[Start Provided text]
Pretty amusing read, though this bit here peeved me just a little:
After the session, Bright explained the difference between steamy, bodice-ripping romances and erotica.
“When people read a romance, they don’t want a surprise, they want to be put through the paces,” she said, explaining that those paces include a hero, a heroine, a conflict, a resolution and, most important, a happy ending.
“In an erotic novel, you don’t know what’s going to happen. It might not have a happy ending at all,” she said.
She compared it to watching “Law & Order” or “CSI” where the plot line could go in several directions, rather than a Western, which is more predictable because you have a cowboy, an Indian and a showdown.
Of course, the steamy parts are different, too. In romance novels, the mere touch of a man will often launch the heroine into waves of ecstasy. Not so in erotica, where those portrayals are more realistic. (Sorry, guys.)
Do you wish that people who talk about romance novels in the mass media have read books that were published in the last 10, 15 years instead of being stuck in Woodiwisslandia, circa 1975? Yeah, me too.
[End Provided text]
[Start Material shown]
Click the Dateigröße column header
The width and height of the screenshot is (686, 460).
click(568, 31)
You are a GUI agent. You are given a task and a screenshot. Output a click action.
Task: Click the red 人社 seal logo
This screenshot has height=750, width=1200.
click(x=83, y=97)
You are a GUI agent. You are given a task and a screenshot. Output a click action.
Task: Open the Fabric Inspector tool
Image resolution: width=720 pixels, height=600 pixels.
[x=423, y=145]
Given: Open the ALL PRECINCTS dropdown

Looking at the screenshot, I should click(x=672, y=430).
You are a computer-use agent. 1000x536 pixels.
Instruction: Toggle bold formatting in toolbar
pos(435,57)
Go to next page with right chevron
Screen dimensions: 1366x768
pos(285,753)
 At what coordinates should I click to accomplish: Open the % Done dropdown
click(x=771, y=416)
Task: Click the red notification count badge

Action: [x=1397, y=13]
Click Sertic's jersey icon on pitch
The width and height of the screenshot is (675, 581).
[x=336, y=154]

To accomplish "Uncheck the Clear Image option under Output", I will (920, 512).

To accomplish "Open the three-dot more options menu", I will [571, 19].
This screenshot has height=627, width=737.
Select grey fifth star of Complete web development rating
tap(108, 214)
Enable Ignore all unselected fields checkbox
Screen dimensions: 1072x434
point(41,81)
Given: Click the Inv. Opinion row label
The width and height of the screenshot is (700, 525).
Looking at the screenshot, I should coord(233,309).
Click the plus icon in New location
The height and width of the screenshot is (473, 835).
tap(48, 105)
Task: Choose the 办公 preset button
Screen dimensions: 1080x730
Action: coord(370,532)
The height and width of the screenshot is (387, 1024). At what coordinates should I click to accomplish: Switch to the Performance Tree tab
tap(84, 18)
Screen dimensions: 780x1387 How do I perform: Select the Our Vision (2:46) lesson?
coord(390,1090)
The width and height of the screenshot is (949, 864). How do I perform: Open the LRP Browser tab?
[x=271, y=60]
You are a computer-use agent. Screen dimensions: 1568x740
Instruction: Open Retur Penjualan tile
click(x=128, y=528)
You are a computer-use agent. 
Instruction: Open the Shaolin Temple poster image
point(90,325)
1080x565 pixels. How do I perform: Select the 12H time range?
[End Material shown]
• Short problem 1: In the text on romance novels and erotica, what does Bright name as the most important of the paces that romance readers expect?
• Short problem 2: Say whether each statement agrees with the text on romance novels and erotica. Answer yes or no, and quote the deciding words. (a) Bright says that readers of an erotic novel know what is going to happen. (b) Bright describes a Western as more predictable. (c) The steamy parts are portrayed less realistically in erotica than in romance novels.
• Short problem 3: Extend the text on romance novels and erotica, starting after its final sentence.

• Final result 1: A happy ending.

• Final result 2:
(a) No: "In an erotic novel, you don’t know what’s going to happen."
(b) Yes: "rather than a Western, which is more predictable"
(c) No: "Not so in erotica, where those portrayals are more realistic."

• Final result 3:
And in terms of erotica being more “surprising” than mainstream romance: I call bullshit. I don’t know what’s gonna happen? Fuck that, I’ll tell you what’s gonna happen: loads and loads of steamy sex, often with multiple partners. The HEA may not be guaranteed, but so what? A romance novel can be completely sex-free and still be considered a romance novel; you can’t say the same about erotica. Trying to tout one genre as more unpredictable because of its different constraints is pretty damn silly. Their example of CSI vs. Westerns kind of proves the point: I think crime shows operate under just as many constraints as Westerns (though what kind of Westerns ARE they talking about? I haven’t seen a whole lot, but I’ve seen plenty of Clint Eastwood Westerns and none of them feature Indian sidekicks that I can remember, though the showdown was de rigueur). Instead of a cowboy, an Indian and a showdown, you have a crazy-ass killer, some forensic pathologists flexing their studly bods (or in David Caruso’s case, taking his sunglasses on and off) while babbling about hydrogen peroxide concentrations in the plasma or what-have-you, and the bad guy is caught at the end. Or have the 10 or so episodes of CSI that I’ve watched been completely atypical of the series?
The comments on the Huffington Post about this article are also pretty amusing, by the way.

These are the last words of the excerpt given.